This is the fourth post in a series on making smaller Docker images: static binaries. In the first post I talked about how to create smaller images by writing better Dockerfiles. In the second post I talked about how to squash layers using docker-squash to make smaller images. In the third post I wrote about how to use Alpine Linux as a smaller base image.

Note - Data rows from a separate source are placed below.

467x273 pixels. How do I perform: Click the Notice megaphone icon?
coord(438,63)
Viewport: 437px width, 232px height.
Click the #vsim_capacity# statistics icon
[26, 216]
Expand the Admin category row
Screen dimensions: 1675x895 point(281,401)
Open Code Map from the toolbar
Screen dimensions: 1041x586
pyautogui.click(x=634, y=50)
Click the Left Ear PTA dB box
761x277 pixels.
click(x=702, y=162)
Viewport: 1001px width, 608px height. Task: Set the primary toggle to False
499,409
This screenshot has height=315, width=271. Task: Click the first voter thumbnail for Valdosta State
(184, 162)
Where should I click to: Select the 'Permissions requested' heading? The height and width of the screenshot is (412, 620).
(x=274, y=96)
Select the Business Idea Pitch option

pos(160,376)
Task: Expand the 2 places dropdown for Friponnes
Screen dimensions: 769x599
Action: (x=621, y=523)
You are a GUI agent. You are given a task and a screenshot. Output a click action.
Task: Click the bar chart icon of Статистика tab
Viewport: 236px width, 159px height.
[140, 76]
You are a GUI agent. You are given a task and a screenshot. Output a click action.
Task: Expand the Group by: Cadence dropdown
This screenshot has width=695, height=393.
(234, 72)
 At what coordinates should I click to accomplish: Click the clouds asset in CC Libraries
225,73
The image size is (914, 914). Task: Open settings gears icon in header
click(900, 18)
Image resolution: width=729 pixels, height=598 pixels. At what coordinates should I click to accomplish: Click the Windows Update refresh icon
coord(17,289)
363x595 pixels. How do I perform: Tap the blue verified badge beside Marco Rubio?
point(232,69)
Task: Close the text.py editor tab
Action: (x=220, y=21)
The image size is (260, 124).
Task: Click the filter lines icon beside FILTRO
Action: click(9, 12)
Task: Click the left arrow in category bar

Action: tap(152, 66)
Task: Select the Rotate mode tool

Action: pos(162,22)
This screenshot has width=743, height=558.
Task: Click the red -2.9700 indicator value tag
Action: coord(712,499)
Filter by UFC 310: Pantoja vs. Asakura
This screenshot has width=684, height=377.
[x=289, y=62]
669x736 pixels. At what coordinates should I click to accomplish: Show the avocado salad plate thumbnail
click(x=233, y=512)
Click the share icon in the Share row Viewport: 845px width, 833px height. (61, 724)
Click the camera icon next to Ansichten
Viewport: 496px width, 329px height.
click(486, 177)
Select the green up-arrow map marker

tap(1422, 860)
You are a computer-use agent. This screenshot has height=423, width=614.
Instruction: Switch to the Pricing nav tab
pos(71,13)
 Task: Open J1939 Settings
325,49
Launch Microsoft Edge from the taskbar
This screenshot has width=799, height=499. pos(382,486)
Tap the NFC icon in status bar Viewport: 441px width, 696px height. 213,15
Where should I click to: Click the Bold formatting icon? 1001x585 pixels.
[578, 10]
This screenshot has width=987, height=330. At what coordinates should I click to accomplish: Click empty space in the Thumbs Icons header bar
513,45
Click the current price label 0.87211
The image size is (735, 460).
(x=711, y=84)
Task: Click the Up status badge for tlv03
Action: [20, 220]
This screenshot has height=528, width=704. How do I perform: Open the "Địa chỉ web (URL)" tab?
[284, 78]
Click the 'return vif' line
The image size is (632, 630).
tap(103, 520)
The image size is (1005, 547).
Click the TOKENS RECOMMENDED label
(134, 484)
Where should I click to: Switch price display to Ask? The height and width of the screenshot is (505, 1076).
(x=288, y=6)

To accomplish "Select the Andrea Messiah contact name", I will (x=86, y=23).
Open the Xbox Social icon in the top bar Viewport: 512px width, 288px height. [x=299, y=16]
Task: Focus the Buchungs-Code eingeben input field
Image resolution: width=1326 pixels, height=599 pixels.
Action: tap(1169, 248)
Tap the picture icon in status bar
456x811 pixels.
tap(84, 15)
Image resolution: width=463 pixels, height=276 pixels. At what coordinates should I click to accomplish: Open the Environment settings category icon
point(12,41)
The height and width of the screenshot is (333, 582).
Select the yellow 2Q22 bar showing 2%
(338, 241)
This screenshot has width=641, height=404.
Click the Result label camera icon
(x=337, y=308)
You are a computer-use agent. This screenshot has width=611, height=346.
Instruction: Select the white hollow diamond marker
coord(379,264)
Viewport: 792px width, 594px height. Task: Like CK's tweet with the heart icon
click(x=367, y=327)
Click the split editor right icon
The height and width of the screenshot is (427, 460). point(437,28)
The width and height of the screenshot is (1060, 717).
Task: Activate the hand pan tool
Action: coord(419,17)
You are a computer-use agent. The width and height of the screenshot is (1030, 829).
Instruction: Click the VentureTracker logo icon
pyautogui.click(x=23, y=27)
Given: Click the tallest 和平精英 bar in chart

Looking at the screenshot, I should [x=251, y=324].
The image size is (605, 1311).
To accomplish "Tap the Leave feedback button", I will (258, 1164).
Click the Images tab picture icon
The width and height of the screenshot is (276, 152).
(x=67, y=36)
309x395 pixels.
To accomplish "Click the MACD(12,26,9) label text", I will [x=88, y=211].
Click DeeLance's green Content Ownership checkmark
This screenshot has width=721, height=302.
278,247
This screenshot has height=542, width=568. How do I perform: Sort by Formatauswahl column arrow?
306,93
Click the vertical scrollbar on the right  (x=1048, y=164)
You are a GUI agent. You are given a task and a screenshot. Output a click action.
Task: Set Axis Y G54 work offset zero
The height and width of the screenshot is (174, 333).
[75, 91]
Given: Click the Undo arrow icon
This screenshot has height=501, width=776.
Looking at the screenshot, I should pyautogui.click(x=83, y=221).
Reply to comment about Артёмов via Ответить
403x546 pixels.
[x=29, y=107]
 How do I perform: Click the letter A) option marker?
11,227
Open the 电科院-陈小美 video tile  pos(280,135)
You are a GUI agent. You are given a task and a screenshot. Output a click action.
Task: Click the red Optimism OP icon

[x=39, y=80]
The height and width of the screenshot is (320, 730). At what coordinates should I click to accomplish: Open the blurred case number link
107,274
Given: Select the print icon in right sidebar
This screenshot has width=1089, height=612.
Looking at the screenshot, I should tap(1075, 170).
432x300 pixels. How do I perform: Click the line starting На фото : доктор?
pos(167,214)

In this post I’ll examine the ultimate when it comes to making smaller images: static binaries. What if your app didn’t have any dependencies and didn’t need anything at all except the app itself? This is what static binaries achieve. They include all the dependencies to running the application statically compiled within the binary itself. Let’s take a step back and learn what that means.
Dynamic Linking
Most applications are built using a process known as Dynamic Linking. Each application when it is compiled is done so in such a way that it defines the libraries that it requires to run but doesn’t actually contain the libraries within itself. This is super important for operating system distributions because libraries can be updated independently of applications but when running applications inside a container it’s not as important. Each container image contains all of the files it will use so you aren’t reusing the libraries anyway.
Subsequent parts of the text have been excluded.